The first thing that comes to my mind is to use those traditional bound. But soon you realize that bounds like Chernoff bound does not work very well out of the mean. Berry Esseen bounds the error to the order of $O((npq)^{-1/2})$. Worse is that this bound is tight in the sense that the output of binomial distributions are integers, corresponds to a jump in multiples of $\sqrt{npq}$ so this is the best such estimate can do. 

The error in the estimation can easily be seen in numerical examples. Suppose we flip 6 fair coins and we want to know the chance of getting 4 or above heads. The answer is surely 22/64 or about 0.344, but what if we try to estimate by normal distribution? $B(6,0.5)$ looks like $X \sim Z(3,1.5)$, and $P(X \geq 4) \approx P(Z \geq 0.816) \approx 0.207$, but this is far from our precise answer. It turns out that you should take 3.5 instead of 4, assuming that the chance of getting 4 heads is about $P(3.5 < Z < 4.5)$ instead of $P(4 < Z < 5)$. 

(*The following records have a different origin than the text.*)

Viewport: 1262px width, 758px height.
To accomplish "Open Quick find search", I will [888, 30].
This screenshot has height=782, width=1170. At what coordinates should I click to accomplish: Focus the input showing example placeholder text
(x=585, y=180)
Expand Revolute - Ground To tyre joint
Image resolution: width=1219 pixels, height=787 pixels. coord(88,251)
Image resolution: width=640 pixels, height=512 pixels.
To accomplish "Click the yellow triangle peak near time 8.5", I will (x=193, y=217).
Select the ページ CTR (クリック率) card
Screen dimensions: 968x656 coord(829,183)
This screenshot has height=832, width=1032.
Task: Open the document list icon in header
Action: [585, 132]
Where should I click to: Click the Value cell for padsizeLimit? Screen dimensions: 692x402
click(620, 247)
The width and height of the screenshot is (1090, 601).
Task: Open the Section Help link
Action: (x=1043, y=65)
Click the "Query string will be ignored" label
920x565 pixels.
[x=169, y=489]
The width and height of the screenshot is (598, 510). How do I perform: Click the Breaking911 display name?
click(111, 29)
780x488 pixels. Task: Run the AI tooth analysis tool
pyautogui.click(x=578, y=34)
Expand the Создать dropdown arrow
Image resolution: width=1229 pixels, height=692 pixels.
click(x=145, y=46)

Why is it 0.5 but not 0.4 or 0.6? Well, a way to realize this is to assume big $n$ so everything work smoothly. In such case even the binomial density is rather linear locally so 0.5 is a fair assumption. Of course that is before we start arguing that even locally the binomial density looks exponential rather than linear as the ratio $f(n,k+1,p) = f(n,k,p) \times \frac{n-k}{k+1} (1-p)/p$ is locally constant if $n$ is large. Is there a second order correction that we can apply for a more estimate? What's the error in that case?

It took me so much time before I truly realize the error from normal density estimation is too big to be useful regardless. The error in a general estimation is probably of the form $O((npq)^{d/2})$, but it is never enough if $|P_k-P_{k-1}| = exp(-O(1)n^2)$...

At the end I just use the good old combinatorial approach. Interpret $X_k$ as a separate coin flip of $kN$ coins with a suitable probability $f'(k,p)$. Then I can argue by counting the relation across $P_k$.

It's an adventure, but nothing too exotic at the end. The most funny thing, I believe, is the discovery of an 150 page PhD thesis improving the Berry-Essen bound on binomial distribution and detailing it's uses! Not going to post the link but it should be easily found on the net ;).